Batch and match: black-box variational inference with a score-based divergence
This work addresses convergence issues in variational inference for practitioners, though it is incremental as it builds on existing BBVI methods.
The authors tackled slow convergence in black-box variational inference by proposing batch and match (BaM), a method based on a score-based divergence, which converges in fewer gradient evaluations than existing ELBO-based approaches, sometimes significantly fewer.

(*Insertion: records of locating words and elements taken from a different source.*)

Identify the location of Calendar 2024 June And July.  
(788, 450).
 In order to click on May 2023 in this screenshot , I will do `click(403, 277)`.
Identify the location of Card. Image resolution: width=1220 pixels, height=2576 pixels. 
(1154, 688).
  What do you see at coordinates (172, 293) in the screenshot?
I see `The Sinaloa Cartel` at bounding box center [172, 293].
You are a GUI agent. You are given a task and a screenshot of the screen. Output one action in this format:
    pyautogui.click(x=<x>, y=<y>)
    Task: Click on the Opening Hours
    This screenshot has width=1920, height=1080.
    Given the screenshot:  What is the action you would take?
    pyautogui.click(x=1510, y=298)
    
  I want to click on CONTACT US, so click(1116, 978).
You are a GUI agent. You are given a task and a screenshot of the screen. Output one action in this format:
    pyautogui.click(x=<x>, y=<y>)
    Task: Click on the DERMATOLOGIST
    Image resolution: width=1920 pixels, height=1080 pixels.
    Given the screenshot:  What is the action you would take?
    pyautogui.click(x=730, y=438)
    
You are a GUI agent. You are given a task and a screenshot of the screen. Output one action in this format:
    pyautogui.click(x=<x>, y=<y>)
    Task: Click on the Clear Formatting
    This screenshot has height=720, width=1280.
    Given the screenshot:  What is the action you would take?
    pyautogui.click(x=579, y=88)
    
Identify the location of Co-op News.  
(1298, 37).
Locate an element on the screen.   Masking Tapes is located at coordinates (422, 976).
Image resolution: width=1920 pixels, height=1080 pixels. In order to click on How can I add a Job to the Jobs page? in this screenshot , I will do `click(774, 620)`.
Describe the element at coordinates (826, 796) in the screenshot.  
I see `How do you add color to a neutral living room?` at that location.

Most leading implementations of black-box variational inference (BBVI) are based on optimizing a stochastic evidence lower bound (ELBO). But such approaches to BBVI often converge slowly due to the high variance of their gradient estimates and their sensitivity to hyperparameters. In this work, we propose batch and match (BaM), an alternative approach to BBVI based on a score-based divergence. Notably, this score-based divergence can be optimized by a closed-form proximal update for Gaussian variational families with full covariance matrices. We analyze the convergence of BaM when the target distribution is Gaussian, and we prove that in the limit of infinite batch size the variational parameter updates converge exponentially quickly to the target mean and covariance. We also evaluate the performance of BaM on Gaussian and non-Gaussian target distributions that arise from posterior inference in hierarchical and deep generative models. In these experiments, we find that BaM typically converges in fewer (and sometimes significantly fewer) gradient evaluations than leading implementations of BBVI based on ELBO maximization.